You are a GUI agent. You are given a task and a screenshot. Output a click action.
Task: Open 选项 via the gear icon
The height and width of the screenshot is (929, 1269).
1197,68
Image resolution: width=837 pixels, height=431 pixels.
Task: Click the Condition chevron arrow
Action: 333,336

- [Work instruction]:
Write out every entry again, keeping each line exactly the same.

- [Written answer]:
You are a GUI agent. You are given a task and a screenshot. Output a click action.
Task: Open 选项 via the gear icon
The height and width of the screenshot is (929, 1269).
1197,68
Image resolution: width=837 pixels, height=431 pixels.
Task: Click the Condition chevron arrow
Action: 333,336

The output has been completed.